John Blue Star, Ph.D. Related Seminars and Products


Maj John A. Blue Star is a Clinical Health Psychology Fellow for the 59th Medical Operations Squadron at Joint Base San Antonio, Lackland. His duties include conducting biopsychosocial evaluations for active duty and their families and retirees with health conditions, coordinating community-level population health program initiatives, providing behavioral treatment to individuals and groups with focus on quality of life improvement, and supervising clinical activities and conducting didactics for psychology interns.
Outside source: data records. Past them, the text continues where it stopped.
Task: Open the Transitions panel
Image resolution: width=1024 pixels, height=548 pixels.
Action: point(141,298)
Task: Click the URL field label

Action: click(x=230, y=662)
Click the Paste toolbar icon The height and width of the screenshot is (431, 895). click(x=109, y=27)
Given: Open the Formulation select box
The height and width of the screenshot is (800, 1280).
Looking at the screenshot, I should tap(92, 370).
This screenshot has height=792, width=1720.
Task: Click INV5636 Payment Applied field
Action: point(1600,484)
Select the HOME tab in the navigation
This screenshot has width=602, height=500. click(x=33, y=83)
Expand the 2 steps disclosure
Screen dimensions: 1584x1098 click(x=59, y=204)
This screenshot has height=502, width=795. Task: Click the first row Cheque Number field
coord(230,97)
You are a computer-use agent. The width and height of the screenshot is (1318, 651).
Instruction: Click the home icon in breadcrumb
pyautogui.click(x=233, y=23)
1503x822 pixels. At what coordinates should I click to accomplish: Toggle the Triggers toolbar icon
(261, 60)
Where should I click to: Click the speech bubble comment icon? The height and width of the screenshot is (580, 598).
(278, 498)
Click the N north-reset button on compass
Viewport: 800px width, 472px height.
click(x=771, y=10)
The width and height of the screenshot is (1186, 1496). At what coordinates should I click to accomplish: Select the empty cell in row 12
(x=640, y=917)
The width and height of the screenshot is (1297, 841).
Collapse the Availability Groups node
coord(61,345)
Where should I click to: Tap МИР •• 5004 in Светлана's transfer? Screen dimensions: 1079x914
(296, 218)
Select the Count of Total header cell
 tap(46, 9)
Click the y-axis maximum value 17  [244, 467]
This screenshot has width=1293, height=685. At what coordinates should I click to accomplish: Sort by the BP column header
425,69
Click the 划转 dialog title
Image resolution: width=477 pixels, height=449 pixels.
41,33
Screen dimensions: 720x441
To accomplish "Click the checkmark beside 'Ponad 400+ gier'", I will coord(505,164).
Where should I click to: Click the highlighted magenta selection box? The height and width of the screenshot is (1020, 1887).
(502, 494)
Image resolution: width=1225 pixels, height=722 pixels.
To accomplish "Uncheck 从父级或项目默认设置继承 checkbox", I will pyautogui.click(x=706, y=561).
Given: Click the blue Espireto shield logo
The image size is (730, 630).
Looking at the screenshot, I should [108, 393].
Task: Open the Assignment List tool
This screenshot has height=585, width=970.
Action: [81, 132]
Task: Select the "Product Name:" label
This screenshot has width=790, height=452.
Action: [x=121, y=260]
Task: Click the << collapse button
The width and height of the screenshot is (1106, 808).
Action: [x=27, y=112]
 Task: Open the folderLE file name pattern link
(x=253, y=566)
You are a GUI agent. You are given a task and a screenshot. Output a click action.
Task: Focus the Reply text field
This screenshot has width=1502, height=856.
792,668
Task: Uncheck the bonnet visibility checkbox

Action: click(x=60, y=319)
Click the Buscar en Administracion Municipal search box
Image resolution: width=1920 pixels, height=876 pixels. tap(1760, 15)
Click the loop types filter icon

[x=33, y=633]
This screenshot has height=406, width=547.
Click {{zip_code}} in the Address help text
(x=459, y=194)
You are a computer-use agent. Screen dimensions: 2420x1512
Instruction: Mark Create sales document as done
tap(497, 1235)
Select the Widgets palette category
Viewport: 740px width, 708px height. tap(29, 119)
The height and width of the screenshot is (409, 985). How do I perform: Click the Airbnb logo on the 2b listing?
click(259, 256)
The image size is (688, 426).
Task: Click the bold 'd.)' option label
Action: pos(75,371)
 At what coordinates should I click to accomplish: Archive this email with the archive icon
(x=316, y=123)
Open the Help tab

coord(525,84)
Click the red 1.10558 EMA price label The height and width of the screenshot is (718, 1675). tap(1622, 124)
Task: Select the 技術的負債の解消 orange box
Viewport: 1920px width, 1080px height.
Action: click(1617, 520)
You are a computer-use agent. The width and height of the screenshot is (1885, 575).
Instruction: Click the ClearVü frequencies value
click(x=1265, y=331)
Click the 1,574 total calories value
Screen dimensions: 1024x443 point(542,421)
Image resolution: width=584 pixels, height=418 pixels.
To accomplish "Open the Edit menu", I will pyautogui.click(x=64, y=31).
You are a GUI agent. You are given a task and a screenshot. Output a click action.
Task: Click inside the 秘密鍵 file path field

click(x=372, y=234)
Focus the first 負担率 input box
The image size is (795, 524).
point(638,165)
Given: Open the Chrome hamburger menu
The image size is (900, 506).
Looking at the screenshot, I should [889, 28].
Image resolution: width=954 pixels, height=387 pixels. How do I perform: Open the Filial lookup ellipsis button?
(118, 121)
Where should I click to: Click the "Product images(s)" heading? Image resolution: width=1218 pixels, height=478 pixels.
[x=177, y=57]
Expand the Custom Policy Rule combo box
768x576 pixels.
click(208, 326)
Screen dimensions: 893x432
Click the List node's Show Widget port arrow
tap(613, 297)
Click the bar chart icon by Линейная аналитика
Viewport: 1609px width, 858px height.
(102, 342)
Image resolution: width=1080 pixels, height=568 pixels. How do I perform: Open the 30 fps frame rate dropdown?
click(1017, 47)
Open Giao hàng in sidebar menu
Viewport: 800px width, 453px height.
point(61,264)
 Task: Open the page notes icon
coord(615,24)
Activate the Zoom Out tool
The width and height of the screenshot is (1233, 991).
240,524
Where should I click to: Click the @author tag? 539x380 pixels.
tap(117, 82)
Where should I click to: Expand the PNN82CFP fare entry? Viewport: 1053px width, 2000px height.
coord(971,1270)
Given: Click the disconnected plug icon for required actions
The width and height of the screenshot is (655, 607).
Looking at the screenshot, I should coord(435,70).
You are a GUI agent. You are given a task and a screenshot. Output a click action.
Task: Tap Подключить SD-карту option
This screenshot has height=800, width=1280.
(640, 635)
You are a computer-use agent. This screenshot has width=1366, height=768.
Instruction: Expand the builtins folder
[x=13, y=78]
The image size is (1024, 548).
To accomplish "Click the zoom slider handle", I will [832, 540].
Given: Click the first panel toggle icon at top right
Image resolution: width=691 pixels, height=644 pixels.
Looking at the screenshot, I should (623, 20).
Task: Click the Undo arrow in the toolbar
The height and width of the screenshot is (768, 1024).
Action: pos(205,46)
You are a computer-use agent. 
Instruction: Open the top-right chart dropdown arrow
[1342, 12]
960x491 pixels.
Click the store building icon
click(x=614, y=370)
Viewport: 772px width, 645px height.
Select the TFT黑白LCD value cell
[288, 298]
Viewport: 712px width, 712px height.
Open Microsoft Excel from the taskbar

Maj Blue Star has specialty focus in implementing interdisciplinary care for Active Duty service members with chronic pain and associated functional impairments, with emphasis on improving military readiness and decreasing risks involving opioid medication.  Maj Blue Star serves as the President Elect for the Association of Contextual Behavioral Sciences ACT for Military SIG and has been accepted as a member of the Motivational Interviewing Network of Trainers (MINT). Maj Blue Star completed his doctorate in Clinical Psychology in 2015 from Brigham Young University in Provo, Utah. He joined the Air Force as a Health Professions Scholarship Program recipient in 2012 and commissioned in July 2014. Prior to his current position, he served as the ADAPT Program Manager, Suicide Prevention Program Manager, and Disaster Mental Health Team Chief at MacDill AFB in Tampa, Florida.

 


David Tubman, Psy.D., ABPP Related Seminars and Products


Maj David Tubman an active duty US Air Force clinical health psychologist, currently serving as the Clinical Psychology Internship Training Director at Wright-Patterson AFB, Ohio. He earned his Psy.D. at Wheaton College, Illinois, and completed both his internship and post-doctoral fellowship in clinical health psychology at Wilford Hall Medical Center, Lackland AFB, TX. Since joining the USAF in 2010, he has served in a wide range of leadership roles, to include Flight Commander, substance abuse and Mental Health Element Leader, and Director of Psychological Health. Maj Tubman has dedicated his career toward training in psychology and provided such for healthcare providers across the globe, to include the US, Germany, Canada, Africa, The Republic of Georgia, and Japan. Maj Tubman is a member of the Motivational Interviewing Network of Trainers (MINT), and is a very involved member of the Association of Contextual Behavioral Sciences (ACBS), including being the founder and past president of the ACT for Military ACBS Special Interest Group. He is passionate about delivering evidence-based population health interventions, developing effective and engaging clinical training experiences, the science of behavior change, and Acceptance and Commitment Therapy (ACT).